Chemotherapeutic resistance in breast cancer, whether acquired or intrinsic, remains a major clinical obstacle. Thus, increasing tumor cell sensitivity to chemotherapeutic agents will be helpful in improving the clinical management of breast cancer. In the present study, we found an induction of HO‐1 expression in doxorubicin (DOX)‐treated MDA‐MB‐231 human breast adenocarcinoma cells, which showed insensitivity to DOX treatment. Knockdown HO‐1 expression dramatically upregulated the incidence of MDA‐MB‐231 cell death under DOX treatment, indicating that HO‐1 functions as a critical contributor to drug resistance in MDA‐MB‐231 cells. We further observed that DOX exposure induced a cytoprotective autophagic flux in MDA‐MB‐231 cells, which was dependent on HO‐1 induction. Moreover, upregulation of HO‐1 expression required the activation of both signal transducer and activator of transcription (STAT)3 and its upstream regulator, protein kinase Src. Abrogating Src/STAT3 pathway activation attenuated HO‐1 and autophagy induction, thus increasing the chemosensitivity of MDA‐MB‐231 cells. Therefore, we conclude that Src/STAT3‐dependent HO‐1 induction protects MDA‐MB‐231 breast cancer cells from DOX‐induced death through promoting autophagy. In the following study, we further demonstrated the contribution of Src/STAT3/HO‐1/autophagy pathway activation to DOX resistance in another breast cancer cell line, MDA‐MB‐468, which bears a similar phenotype to MDA‐MB‐231 cells.

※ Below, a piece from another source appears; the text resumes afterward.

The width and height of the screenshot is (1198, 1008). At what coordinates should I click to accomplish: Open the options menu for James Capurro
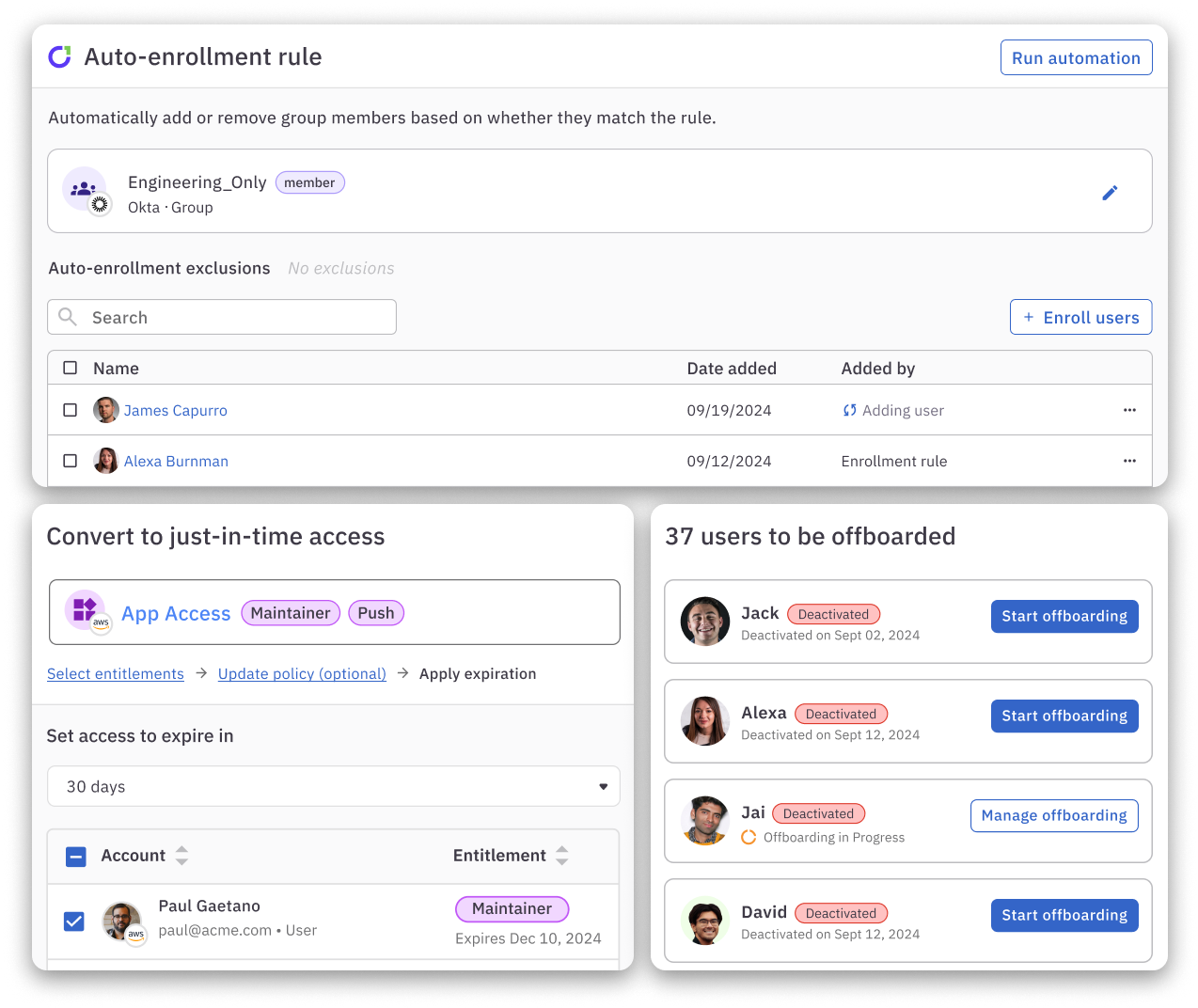[x=1129, y=410]

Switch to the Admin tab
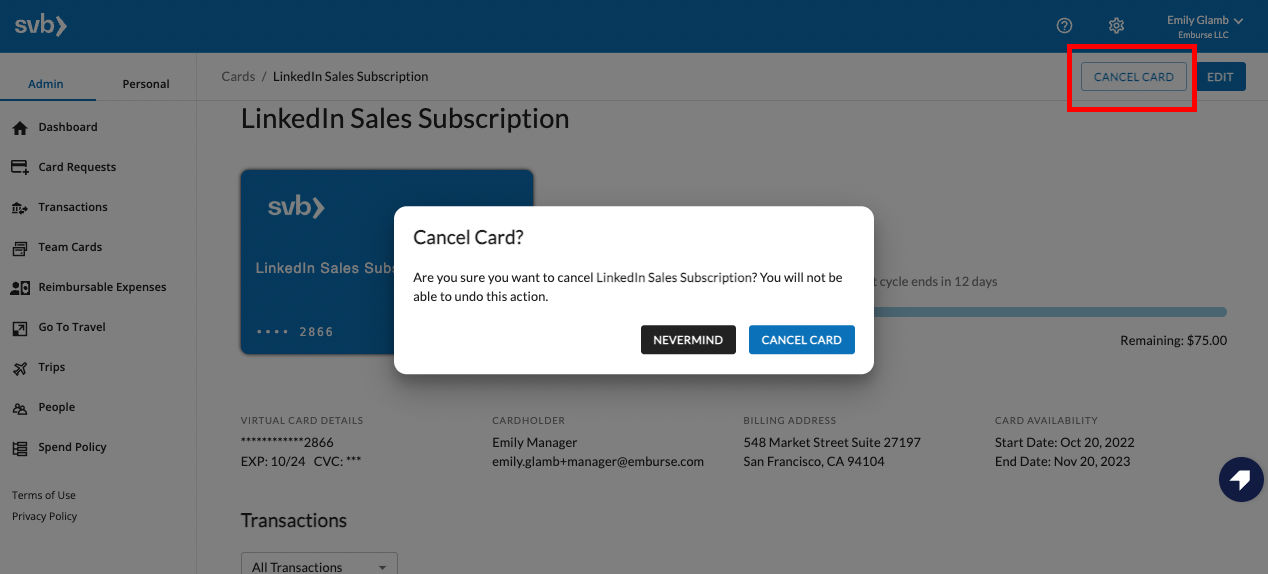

Therefore, activation of Src/STAT3/HO‐1/autophagy signaling pathway might play a general role in protecting certain subtypes of breast cancer cells from DOX‐induced cytotoxicity. Targeting this signaling event may provide a potential approach for overcoming DOX resistance in breast cancer therapeutics. HO‐1‐dependent autophagy is able to attenuate DOX toxicity in the breast cancer cells, which is largely mediated by Src and STAT3 activation. Therefore Src/STAT3/HO‐1/autophagy pathway is critical for mediating chemoresistance in breast cancer cells and therapeutic strategies aimed at reducing this pathway activation may provide a potential approach to overcome DOX resistance, leading to improved clinical use of DOX in breast cancer cells.